**WHAT IS NEEDED**
Which lines in the items below contain the string "width"? Pick out each of those lines in full, and match case exactly.

**SOURCE MATERIAL**
----------------------------------------

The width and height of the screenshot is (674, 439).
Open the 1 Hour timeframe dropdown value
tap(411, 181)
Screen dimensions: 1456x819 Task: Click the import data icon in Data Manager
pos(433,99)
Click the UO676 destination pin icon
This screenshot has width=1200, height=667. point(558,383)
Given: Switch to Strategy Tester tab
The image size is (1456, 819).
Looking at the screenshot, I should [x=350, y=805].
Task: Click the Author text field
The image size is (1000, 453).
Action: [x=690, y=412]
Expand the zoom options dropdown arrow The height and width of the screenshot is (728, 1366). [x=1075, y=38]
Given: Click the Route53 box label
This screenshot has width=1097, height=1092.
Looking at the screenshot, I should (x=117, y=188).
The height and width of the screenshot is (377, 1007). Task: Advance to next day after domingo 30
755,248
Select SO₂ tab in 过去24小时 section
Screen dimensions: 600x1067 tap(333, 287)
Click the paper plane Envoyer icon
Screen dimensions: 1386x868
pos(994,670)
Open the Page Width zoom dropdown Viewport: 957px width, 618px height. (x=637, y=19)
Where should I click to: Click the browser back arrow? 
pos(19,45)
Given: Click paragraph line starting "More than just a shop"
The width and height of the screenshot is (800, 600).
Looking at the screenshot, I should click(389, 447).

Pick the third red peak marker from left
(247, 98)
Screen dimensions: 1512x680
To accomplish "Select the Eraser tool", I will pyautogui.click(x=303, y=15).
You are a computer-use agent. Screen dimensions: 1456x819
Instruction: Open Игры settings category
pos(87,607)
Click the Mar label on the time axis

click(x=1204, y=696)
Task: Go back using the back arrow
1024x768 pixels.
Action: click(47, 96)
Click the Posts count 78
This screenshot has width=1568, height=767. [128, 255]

----------------------------------------

**EXERCISE ANSWER**
The width and height of the screenshot is (674, 439).
This screenshot has width=1200, height=667. point(558,383)
Expand the zoom options dropdown arrow The height and width of the screenshot is (728, 1366). [x=1075, y=38]
This screenshot has width=1097, height=1092.
The height and width of the screenshot is (377, 1007). Task: Advance to next day after domingo 30
Open the Page Width zoom dropdown Viewport: 957px width, 618px height. (x=637, y=19)
The width and height of the screenshot is (800, 600).
This screenshot has width=1568, height=767. [128, 255]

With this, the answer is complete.